Grants talk:IdeaLab/Controversy Monitoring Engine

From Meta, a Wikimedia project coordination wiki

More, please.[edit]

Hi Radfordj, I love this idea, and I'd love to know more! How will determine "words"? Also, you may want to take a look at https://meta.wikimedia.org/wiki/Grants:IdeaLab/Gender-gap_admin_training and consider how you might collaborate/support. --Mssemantics (talk) 21:01, 18 March 2015 (UTC)[reply]

@Mssemantics: I think the words would probably come from an initial hand curated list of the typical four-letter variety: the b-word, c-word, n-word, f-words, etc. (I don't say them here so this post never gets flagged :). But, once we're able to identify posts that contain intimidating language, an inductive list of words weighted by the number of times they appear in intimidating posts will probably be used. See these word clouds (language warning!) for nice examples of the words that occur around intimidating language.
As for admin training (which I love by the way), I think this project can fold into it in two ways. The first is by wrapping in some kind of first-response training. I don't know what admins will get into with this monitoring. The monitor might pick up flame wars that spread out over weeks or it might pick up wars that emerge and die out in a matter of minutes. I don't know. Maybe using this engine would help the training in getting admins to think about how gap-conscious interventions can happen in a live-controversy context. The other connection could be in training admins on how the controversy monitor works. There's an underlying theory of controversy that the algorithm will be built on and which admins can contribute to or maybe learn more about controversies based on how the algorithm works. I'm sure there are other synergies too. Did you have some in mind? --Radfordj (talk) 12:32, 19 March 2015 (UTC)[reply]
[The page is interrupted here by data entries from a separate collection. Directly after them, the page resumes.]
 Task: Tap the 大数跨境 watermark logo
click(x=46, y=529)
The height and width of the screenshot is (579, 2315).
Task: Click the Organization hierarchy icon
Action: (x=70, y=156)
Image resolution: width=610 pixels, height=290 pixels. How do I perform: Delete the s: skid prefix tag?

Eligibility confirmed, Inspire Campaign[edit]

This Inspire Grant proposal is under review!

We've confirmed your proposal is eligible for the Inspire Campaign review. Please feel free to ask questions and make changes to this proposal as discussions continue during this community comments period.

The committee's formal review begins on ’’6 April 2015’’, and grants will be announced at the end of April. See the schedule for more details.

Questions? Contact us at grants(at)wikimedia.org.

pointers and comments[edit]

hi there, I really like the idea, I would just like to learn more about certain parts of it (and have some pointers for you).

some comments:

  • regarding visualizations you could take a look at:

two distinct approaches how to show conflict. Maybe it helps or is even reusable.

  • regarding your estimates, I would think that 40 h is too little time to develop and test a robust method to identify harmful controversy (as there is of course also good controversy apart from simple vandalism fighting) . Especially how you actually want to test this does not become quite clear in the proposal and I think it would be good to expand on that. I think that is an important point if you would want the tool to be widely used later on, as a) it can be quite subjective what an intimidating behavior might be and b) a low precision or recall might render the tool not effective enough for actual use by Wikipedians (esp. precision, i.e. raising false alarms).
  • another point relating to the last one: just showing how controversial an article is might not directly relate to how intimidating some editors are towards, e.g., women and newcomers. For a controversy to "heat up" to a degree where it produces a high conflict score, it requires at least two parties going back and forth on each other. Especially newcomers (and maybe women also) might be less inclined to even go into an escalation like this, so the big "wars" would actually not be the ones you would like to detect, but rather instances where user tried a couple of times to change something, but were unilaterally reverted (without fighting back very much themselves). Or maybe this is already included in your concept (I was not sure)?

just some thoughts.

--Fabian Flöck (talk) 19:43, 11 April 2015 (UTC)[reply]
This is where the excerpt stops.